Interpreting regression interaction terms
Last post, after talking about the results from the "choking foul shooter" study, I mentioned that there was one additional assumption I had to make. That assumption was that, in the regression, the coefficients for "last 15 seconds" and "down 1-4 points" were close to zero.
The easiest way to explain that is to go through what an interaction term means in a regression. (Warning: This is boring statistics stuff, no sports content until the end.)
Suppose I want to figure out if stimulants help a student do better on an exam. So I run a regression to predict the exam score. I use a bunch of variables, like age, time studying, performance on other exams, grades on assignments, number of classes missed, and so on, but I also include a dummy variable for whether the student had (both) coffee and Red Bull before the exam.
After the exam, I run the regression, and I find the coefficient for "both coffee and Red Bull" is -3, and statistically significant. I conclude that if I were a student, I might consider not taking both coffee and Red Bull.
Fair enough, so far.
But, now, suppose I do the same experiment again, but, this time, I add a couple of new dummy variables -- whether or not the student had coffee (with or without Red Bull), and whether or not the student had Red Bull (with or without coffee). I don't remove the original "had both" variable -- that stays in.

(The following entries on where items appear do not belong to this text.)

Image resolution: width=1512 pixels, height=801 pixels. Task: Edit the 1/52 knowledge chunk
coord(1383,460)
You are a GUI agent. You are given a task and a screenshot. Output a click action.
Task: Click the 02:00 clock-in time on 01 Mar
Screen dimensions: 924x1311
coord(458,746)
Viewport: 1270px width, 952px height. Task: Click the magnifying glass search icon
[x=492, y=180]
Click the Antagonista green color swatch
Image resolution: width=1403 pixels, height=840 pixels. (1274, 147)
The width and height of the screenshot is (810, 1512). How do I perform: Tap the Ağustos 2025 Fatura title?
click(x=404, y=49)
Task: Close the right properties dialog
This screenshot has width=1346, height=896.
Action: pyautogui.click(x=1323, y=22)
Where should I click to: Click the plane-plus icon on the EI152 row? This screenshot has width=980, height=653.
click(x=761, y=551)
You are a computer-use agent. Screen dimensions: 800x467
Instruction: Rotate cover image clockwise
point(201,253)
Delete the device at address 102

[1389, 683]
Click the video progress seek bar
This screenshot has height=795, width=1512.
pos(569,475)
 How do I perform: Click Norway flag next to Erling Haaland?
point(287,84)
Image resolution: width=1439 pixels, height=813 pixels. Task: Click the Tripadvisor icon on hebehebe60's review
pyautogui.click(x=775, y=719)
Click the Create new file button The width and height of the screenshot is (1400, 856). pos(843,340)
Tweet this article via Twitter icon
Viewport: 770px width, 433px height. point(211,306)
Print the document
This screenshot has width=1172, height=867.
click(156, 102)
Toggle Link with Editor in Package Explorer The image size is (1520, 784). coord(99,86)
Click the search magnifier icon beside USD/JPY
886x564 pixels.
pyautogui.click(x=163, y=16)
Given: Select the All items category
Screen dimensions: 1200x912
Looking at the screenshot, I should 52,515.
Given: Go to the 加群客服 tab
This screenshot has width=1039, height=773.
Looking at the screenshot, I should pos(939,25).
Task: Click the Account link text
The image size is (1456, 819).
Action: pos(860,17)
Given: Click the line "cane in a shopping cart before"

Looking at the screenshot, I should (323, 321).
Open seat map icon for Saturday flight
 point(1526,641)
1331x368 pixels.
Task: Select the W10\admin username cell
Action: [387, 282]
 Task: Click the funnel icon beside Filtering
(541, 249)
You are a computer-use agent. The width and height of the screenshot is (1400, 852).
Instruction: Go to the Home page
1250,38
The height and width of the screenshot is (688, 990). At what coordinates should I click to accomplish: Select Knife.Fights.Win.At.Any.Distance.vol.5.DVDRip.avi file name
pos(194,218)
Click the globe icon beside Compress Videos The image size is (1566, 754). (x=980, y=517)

I run the regression again, and, again, the coefficient for "both coffee and Red Bull" comes out to -3 -- exactly the same as last time. What am I able to conclude this time about the desirability of drinking both coffee and Red Bull?
The answer: almost nothing. That coefficient, *on its own*, does not give much useful information at all about how performance is affected by the coffee/Red Bull combination.
Let me explain why.
(First, a quick not on terminology. In a regression, the "both coffee and Red Bull" variable would be referred to as "the interaction of coffee and Red Bull". That would be written as "coffee x Red Bull," or a suitable abbreviation (In fact, I'm going to start referring to "coffee" as C, "Red Bull" as R, and "Coffee x Red Bull" as CxR). The "x" is a multiplication sign -- it's there because you can get the coefficient by multiplying together the dummy values for C and R. That is, if either C or R is zero, CxR equals zero; if both coffee and Red Bull are 1, then CxR equals one. That's exactly what we want.)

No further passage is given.